Atténuation par la Modération des Stimulants et la Restriction de l’Alcool

« Évitez l’usage inconsidéré de climatisation ; il convient d’abord de réajuster son comportement : revêtir des tenues légères pour dormir, s’envelopper d’un simple drap, assurer une ventilation optimale, etc. », conseille le Dr Sauvet. Selon lui, une plage de températures de 24 à 26°C demeure adéquate, écartant ainsi la nécessité de maintenir une chambre à une température comprise entre 18 et 22°C. L’acclimatation aux températures élevées réclame une période de 10 à 15 jours, fait-il remarquer, en s’appuyant sur l’expérience des militaires déployés dans des contrées chaudes.

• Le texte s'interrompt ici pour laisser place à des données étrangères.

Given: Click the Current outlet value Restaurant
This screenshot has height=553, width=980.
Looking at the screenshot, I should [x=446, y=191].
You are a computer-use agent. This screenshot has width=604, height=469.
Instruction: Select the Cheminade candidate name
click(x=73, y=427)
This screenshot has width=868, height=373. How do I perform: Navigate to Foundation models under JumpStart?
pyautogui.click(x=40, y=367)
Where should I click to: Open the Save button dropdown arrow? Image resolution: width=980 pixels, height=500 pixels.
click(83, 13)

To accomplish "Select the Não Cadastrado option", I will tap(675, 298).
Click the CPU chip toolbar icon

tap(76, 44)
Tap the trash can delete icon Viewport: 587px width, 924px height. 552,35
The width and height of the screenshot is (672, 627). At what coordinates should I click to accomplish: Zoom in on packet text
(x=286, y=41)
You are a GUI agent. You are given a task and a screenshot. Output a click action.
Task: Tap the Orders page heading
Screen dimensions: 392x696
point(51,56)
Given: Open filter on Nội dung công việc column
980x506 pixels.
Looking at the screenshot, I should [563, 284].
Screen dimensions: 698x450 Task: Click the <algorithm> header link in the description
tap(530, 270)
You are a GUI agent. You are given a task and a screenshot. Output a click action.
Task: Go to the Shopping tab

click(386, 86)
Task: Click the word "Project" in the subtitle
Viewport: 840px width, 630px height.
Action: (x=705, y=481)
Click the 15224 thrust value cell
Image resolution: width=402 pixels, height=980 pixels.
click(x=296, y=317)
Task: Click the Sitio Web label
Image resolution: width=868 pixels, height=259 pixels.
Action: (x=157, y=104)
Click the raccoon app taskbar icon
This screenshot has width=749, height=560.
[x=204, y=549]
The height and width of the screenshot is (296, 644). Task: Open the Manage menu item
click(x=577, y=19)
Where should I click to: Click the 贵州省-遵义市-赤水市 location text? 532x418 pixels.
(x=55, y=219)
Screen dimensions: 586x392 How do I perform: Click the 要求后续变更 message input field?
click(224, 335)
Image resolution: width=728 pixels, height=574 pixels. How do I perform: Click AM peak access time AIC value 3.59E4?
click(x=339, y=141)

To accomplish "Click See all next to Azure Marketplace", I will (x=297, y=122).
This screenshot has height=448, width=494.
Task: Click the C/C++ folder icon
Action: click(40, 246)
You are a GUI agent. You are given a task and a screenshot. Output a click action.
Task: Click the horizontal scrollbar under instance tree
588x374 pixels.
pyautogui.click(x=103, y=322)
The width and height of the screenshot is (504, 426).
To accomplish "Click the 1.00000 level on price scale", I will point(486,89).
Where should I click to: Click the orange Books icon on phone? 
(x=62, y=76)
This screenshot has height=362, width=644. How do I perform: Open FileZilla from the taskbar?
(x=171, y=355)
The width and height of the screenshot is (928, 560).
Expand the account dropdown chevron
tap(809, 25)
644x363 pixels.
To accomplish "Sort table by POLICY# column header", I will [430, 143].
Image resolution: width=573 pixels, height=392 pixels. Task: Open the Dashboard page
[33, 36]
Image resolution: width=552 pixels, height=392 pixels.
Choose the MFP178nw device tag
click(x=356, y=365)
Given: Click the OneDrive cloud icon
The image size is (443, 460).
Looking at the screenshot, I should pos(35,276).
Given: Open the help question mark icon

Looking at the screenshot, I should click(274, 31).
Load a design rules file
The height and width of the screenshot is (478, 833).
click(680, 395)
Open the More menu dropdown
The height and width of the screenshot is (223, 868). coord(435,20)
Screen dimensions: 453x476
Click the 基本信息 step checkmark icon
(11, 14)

D’après Armelle Rancillac, la priorité réside dans le renforcement des mécanismes intrinsèques de fluctuations thermiques durant les cycles jour/nuit, et la vigilance face aux éléments hostiles au sommeil. Par exemple, préférer une douche fraîche, mais modérée, éviter les activités sportives trop tardives pour éviter une élévation excessive de la température corporelle, réduire la consommation de stimulants comme le café, et limiter la prise d’alcool. « L’alcool se présente comme un complice fallacieux : indubitablement, il induit la détente, favorisant ainsi l’endormissement ; toutefois, il induit également une légère hausse de la température corporelle interne, contribuant à la fragmentation du sommeil », note la neuroscientifique. Le choix de la literie s’avère également crucial, car certains matelas retiennent davantage la chaleur, comme l’indique Fabien Sauvet.

Pour pallier la carence de sommeil nocturne, ce praticien suggère la mise en place de « siestes brèves, d’environ 30 minutes ».